_DADOS FORNECIDOS_
========================

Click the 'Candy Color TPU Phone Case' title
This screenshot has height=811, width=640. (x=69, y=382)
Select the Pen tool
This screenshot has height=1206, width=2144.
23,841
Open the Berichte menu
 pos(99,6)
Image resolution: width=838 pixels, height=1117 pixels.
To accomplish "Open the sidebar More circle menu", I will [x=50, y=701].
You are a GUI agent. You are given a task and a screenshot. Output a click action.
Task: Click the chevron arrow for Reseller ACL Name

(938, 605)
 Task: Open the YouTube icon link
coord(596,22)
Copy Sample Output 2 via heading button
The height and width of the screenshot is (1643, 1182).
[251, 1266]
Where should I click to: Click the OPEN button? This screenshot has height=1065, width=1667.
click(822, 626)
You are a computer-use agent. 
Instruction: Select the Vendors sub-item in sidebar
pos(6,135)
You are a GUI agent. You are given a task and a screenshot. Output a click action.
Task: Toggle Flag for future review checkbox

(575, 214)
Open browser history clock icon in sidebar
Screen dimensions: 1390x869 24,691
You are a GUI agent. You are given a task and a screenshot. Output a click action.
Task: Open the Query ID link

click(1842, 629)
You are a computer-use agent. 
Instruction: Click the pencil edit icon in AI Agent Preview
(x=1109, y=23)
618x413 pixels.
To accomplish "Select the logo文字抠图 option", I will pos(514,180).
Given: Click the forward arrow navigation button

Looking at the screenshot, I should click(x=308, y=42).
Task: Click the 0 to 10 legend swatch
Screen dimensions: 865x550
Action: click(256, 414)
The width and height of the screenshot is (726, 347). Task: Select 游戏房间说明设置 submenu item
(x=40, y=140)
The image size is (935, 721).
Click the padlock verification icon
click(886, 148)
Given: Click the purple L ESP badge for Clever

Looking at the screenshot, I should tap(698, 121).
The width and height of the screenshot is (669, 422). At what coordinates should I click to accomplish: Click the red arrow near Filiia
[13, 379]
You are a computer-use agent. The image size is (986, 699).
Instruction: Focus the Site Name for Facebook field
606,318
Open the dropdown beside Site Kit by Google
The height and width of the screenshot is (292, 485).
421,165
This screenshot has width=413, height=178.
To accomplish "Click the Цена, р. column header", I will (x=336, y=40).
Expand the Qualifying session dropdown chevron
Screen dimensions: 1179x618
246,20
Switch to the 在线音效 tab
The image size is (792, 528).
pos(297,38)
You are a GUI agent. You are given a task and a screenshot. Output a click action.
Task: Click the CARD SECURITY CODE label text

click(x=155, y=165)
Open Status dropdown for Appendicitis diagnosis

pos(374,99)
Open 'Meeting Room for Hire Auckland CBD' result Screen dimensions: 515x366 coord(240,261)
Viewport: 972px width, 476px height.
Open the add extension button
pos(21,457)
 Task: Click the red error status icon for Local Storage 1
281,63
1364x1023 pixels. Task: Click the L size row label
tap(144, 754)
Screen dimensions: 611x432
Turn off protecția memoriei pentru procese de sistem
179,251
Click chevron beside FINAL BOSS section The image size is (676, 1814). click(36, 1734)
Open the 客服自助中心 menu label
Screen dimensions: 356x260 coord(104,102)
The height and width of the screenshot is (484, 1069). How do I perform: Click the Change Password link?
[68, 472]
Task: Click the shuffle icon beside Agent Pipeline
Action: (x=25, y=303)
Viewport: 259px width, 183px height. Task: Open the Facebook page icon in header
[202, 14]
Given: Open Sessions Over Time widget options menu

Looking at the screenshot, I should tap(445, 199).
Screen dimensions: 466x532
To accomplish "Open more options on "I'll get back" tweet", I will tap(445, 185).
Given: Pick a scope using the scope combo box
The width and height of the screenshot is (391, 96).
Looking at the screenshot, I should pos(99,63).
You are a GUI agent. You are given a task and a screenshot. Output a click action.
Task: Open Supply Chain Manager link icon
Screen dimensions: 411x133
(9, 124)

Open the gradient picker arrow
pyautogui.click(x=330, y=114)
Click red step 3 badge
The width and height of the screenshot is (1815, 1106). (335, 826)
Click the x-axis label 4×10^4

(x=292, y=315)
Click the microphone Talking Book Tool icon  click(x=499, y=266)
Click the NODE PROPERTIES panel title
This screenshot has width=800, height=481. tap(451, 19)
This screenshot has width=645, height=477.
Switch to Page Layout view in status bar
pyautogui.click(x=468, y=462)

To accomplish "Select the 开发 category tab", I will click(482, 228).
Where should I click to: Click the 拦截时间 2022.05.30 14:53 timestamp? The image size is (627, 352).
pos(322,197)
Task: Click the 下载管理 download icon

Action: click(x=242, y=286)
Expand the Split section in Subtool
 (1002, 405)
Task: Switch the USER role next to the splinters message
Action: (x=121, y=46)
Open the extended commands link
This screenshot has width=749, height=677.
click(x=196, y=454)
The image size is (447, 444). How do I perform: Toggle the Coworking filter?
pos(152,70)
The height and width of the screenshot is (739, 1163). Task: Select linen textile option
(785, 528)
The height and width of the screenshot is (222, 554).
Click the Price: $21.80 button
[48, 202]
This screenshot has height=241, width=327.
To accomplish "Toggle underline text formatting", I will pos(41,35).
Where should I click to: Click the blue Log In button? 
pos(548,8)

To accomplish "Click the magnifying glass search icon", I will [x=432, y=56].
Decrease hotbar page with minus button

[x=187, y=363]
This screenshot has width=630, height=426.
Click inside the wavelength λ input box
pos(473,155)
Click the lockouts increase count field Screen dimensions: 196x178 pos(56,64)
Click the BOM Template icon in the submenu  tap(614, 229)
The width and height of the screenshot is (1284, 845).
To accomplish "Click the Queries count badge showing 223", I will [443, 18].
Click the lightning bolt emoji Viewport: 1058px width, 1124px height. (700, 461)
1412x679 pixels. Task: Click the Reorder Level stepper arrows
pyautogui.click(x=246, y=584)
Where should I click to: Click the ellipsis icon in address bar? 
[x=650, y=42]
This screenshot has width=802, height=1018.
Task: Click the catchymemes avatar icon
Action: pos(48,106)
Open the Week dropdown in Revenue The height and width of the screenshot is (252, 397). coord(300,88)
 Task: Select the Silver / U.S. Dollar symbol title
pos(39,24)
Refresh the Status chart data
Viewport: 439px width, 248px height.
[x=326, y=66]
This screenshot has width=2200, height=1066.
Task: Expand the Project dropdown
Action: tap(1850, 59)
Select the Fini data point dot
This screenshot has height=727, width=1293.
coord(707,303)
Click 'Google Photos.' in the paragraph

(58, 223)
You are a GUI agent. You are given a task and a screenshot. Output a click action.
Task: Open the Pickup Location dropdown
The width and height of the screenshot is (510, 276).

========================

_TAREFA SOLICITADA_
Reproduza integralmente todas as linhas acima, sem alterar nenhum caractere.

_RESULTADO ABAIXO_
Click the 'Candy Color TPU Phone Case' title
This screenshot has height=811, width=640. (x=69, y=382)
Select the Pen tool
This screenshot has height=1206, width=2144.
23,841
Open the Berichte menu
 pos(99,6)
Image resolution: width=838 pixels, height=1117 pixels.
To accomplish "Open the sidebar More circle menu", I will [x=50, y=701].
You are a GUI agent. You are given a task and a screenshot. Output a click action.
Task: Click the chevron arrow for Reseller ACL Name

(938, 605)
 Task: Open the YouTube icon link
coord(596,22)
Copy Sample Output 2 via heading button
The height and width of the screenshot is (1643, 1182).
[251, 1266]
Where should I click to: Click the OPEN button? This screenshot has height=1065, width=1667.
click(822, 626)
You are a computer-use agent. 
Instruction: Select the Vendors sub-item in sidebar
pos(6,135)
You are a GUI agent. You are given a task and a screenshot. Output a click action.
Task: Toggle Flag for future review checkbox

(575, 214)
Open browser history clock icon in sidebar
Screen dimensions: 1390x869 24,691
You are a GUI agent. You are given a task and a screenshot. Output a click action.
Task: Open the Query ID link

click(1842, 629)
You are a computer-use agent. 
Instruction: Click the pencil edit icon in AI Agent Preview
(x=1109, y=23)
618x413 pixels.
To accomplish "Select the logo文字抠图 option", I will pos(514,180).
Given: Click the forward arrow navigation button

Looking at the screenshot, I should click(x=308, y=42).
Task: Click the 0 to 10 legend swatch
Screen dimensions: 865x550
Action: click(256, 414)
The width and height of the screenshot is (726, 347). Task: Select 游戏房间说明设置 submenu item
(x=40, y=140)
The image size is (935, 721).
Click the padlock verification icon
click(886, 148)
Given: Click the purple L ESP badge for Clever

Looking at the screenshot, I should tap(698, 121).
The width and height of the screenshot is (669, 422). At what coordinates should I click to accomplish: Click the red arrow near Filiia
[13, 379]
You are a computer-use agent. The image size is (986, 699).
Instruction: Focus the Site Name for Facebook field
606,318
Open the dropdown beside Site Kit by Google
The height and width of the screenshot is (292, 485).
421,165
This screenshot has width=413, height=178.
To accomplish "Click the Цена, р. column header", I will (x=336, y=40).
Expand the Qualifying session dropdown chevron
Screen dimensions: 1179x618
246,20
Switch to the 在线音效 tab
The image size is (792, 528).
pos(297,38)
You are a GUI agent. You are given a task and a screenshot. Output a click action.
Task: Click the CARD SECURITY CODE label text

click(x=155, y=165)
Open Status dropdown for Appendicitis diagnosis

pos(374,99)
Open 'Meeting Room for Hire Auckland CBD' result Screen dimensions: 515x366 coord(240,261)
Viewport: 972px width, 476px height.
Open the add extension button
pos(21,457)
 Task: Click the red error status icon for Local Storage 1
281,63
1364x1023 pixels. Task: Click the L size row label
tap(144, 754)
Screen dimensions: 611x432
Turn off protecția memoriei pentru procese de sistem
179,251
Click chevron beside FINAL BOSS section The image size is (676, 1814). click(36, 1734)
Open the 客服自助中心 menu label
Screen dimensions: 356x260 coord(104,102)
The height and width of the screenshot is (484, 1069). How do I perform: Click the Change Password link?
[68, 472]
Task: Click the shuffle icon beside Agent Pipeline
Action: (x=25, y=303)
Viewport: 259px width, 183px height. Task: Open the Facebook page icon in header
[202, 14]
Given: Open Sessions Over Time widget options menu

Looking at the screenshot, I should tap(445, 199).
Screen dimensions: 466x532
To accomplish "Open more options on "I'll get back" tweet", I will tap(445, 185).
Given: Pick a scope using the scope combo box
The width and height of the screenshot is (391, 96).
Looking at the screenshot, I should pos(99,63).
You are a GUI agent. You are given a task and a screenshot. Output a click action.
Task: Open Supply Chain Manager link icon
Screen dimensions: 411x133
(9, 124)

Open the gradient picker arrow
pyautogui.click(x=330, y=114)
Click red step 3 badge
The width and height of the screenshot is (1815, 1106). (335, 826)
Click the x-axis label 4×10^4

(x=292, y=315)
Click the microphone Talking Book Tool icon  click(x=499, y=266)
Click the NODE PROPERTIES panel title
This screenshot has width=800, height=481. tap(451, 19)
This screenshot has width=645, height=477.
Switch to Page Layout view in status bar
pyautogui.click(x=468, y=462)

To accomplish "Select the 开发 category tab", I will click(482, 228).
Where should I click to: Click the 拦截时间 2022.05.30 14:53 timestamp? The image size is (627, 352).
pos(322,197)
Task: Click the 下载管理 download icon

Action: click(x=242, y=286)
Expand the Split section in Subtool
 (1002, 405)
Task: Switch the USER role next to the splinters message
Action: (x=121, y=46)
Open the extended commands link
This screenshot has width=749, height=677.
click(x=196, y=454)
The image size is (447, 444). How do I perform: Toggle the Coworking filter?
pos(152,70)
The height and width of the screenshot is (739, 1163). Task: Select linen textile option
(785, 528)
The height and width of the screenshot is (222, 554).
Click the Price: $21.80 button
[48, 202]
This screenshot has height=241, width=327.
To accomplish "Toggle underline text formatting", I will pos(41,35).
Where should I click to: Click the blue Log In button? 
pos(548,8)

To accomplish "Click the magnifying glass search icon", I will [x=432, y=56].
Decrease hotbar page with minus button

[x=187, y=363]
This screenshot has width=630, height=426.
Click inside the wavelength λ input box
pos(473,155)
Click the lockouts increase count field Screen dimensions: 196x178 pos(56,64)
Click the BOM Template icon in the submenu  tap(614, 229)
The width and height of the screenshot is (1284, 845).
To accomplish "Click the Queries count badge showing 223", I will [443, 18].
Click the lightning bolt emoji Viewport: 1058px width, 1124px height. (700, 461)
1412x679 pixels. Task: Click the Reorder Level stepper arrows
pyautogui.click(x=246, y=584)
Where should I click to: Click the ellipsis icon in address bar? 
[x=650, y=42]
This screenshot has width=802, height=1018.
Task: Click the catchymemes avatar icon
Action: pos(48,106)
Open the Week dropdown in Revenue The height and width of the screenshot is (252, 397). coord(300,88)
 Task: Select the Silver / U.S. Dollar symbol title
pos(39,24)
Refresh the Status chart data
Viewport: 439px width, 248px height.
[x=326, y=66]
This screenshot has width=2200, height=1066.
Task: Expand the Project dropdown
Action: tap(1850, 59)
Select the Fini data point dot
This screenshot has height=727, width=1293.
coord(707,303)
Click 'Google Photos.' in the paragraph

(58, 223)
You are a GUI agent. You are given a task and a screenshot. Output a click action.
Task: Open the Pickup Location dropdown
The width and height of the screenshot is (510, 276).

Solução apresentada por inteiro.